В нашем изобразительном сюжете быки явно соотнесены с водной стихией, так как не только несут на себе символ водоплавающей птицы, но и разделены между собой рыбой. Рыба – древнейший мифологический образ, встречающийся в культурах разных народов (рис. 41, 42). Символически она соответствует нижней зоне мира, являясь носителем благостных, целительных сил. Но почему тогда рыба находится между быками, а не в самом низу, под ними? Вероятно, олицетворяя собой воду, рыба разделяет быков на верхнего и нижнего, т.е. связанного с верхней водой и нижней (вспомним библейские верхние и нижние воды). Эта вертикальная структурность прослеживается и в символе водоплавающей птицы. Водоплавающая птица – один из постоянно используемых в индоиранском искусстве символов-медиаторов, соединяющий небо, землю-воду и подводный (подземный) мир, так как имеет природную особенность нырять под воду (16, с. 43).

K_38.htm

K_39.htm

Итак, что же у нас получается? Симметрично от центра божественной солнечной колеснице противопоставлена пара лунных быков, связанных с водной стихией. Подобный символизм хорошо укладывается в лунную мифологию, ибо луна появляется на ночном небосклоне именно из темного, водного мира. Но вот, что любопытно, древний художник вкладывает в один изобразительный сюжет два (возможно, гораздо больше) мифологических смысла. Предложенная нами соотнесенность одного из быков с верхней, небесной водой связывает его с грозовым божеством, которое и находится впереди быка. Божественный лучник, предвестник дождевых туч, мечущий свои стрелы-молнии в ветвисторогих оленей, и есть древнее грозовое божество (рис. 43).

K_40.htm

Солнечное божество обрело своего мифологического партнера и соперника. Как мы уже знаем, оба эти персонажа несут в своем изображении статусный символ – пояс. У обеих поднята рука: у левого персонажа – левая, у правого – правая, что соотносится с телом реального человека, хозяина бронзового пояса. По сути, мы присутствуем при уникальном событии рождения из зооморфного мифологического кода божественного антропоморфного персонажа, функция которого напрямую соединена с зооморфными знаками древнего мироздания.

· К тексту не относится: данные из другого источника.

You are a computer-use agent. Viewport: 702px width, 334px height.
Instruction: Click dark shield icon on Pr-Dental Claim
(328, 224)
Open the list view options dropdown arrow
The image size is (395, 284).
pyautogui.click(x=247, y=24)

В основе всего мировоззренческого опыта индоевропейских народов лежала дуалистическая концепция борьбы противоположных сил космоса, ритуально раскрывавшаяся в весеннем (новогоднем) празднике, как победа света и тепла над мраком и холодом. По мнению некоторых исследователей, большинство гимнов Ригведы были приурочены к новогоднему празднику, в ритуале которого главное место занимал рассказ о борьбе и победе грозового божества Индры, с последующим восстановлением космического порядка. Именно в Ригведе Индра то сравнивается с быком, а то и наименуется им (8, с. 58).

Культ Бога грома и победы восходит к глубочайшей индоиранской древности. Функции древнеиранского божества Веретрагны совпадают с функциями древнеиндийского Индры, эпитет которого «победоносный» – Вртраган – превратился в имя иранского божества. Борьба ведического Индры и авестийского Веретрагны велась с хтоническим персонажем в образе дракона (кабана) за освобождение вод, а в целом – сил плодородия природы (рис. 44). Именно этот мифологический сюжет и повлиял в дальнейшем на формирование христианского образа св. Георгия.

K_41.htm

В осетинском нартовском эпосе при рождении божественного героя Батраза, для закалки его тела понадобились особые угли из залийских змей. Герой спускается с небес и, как классический драконоборец, истребляет хтонических змей, освобождает воду и закаливается (перерождается) (12, III, с. 60).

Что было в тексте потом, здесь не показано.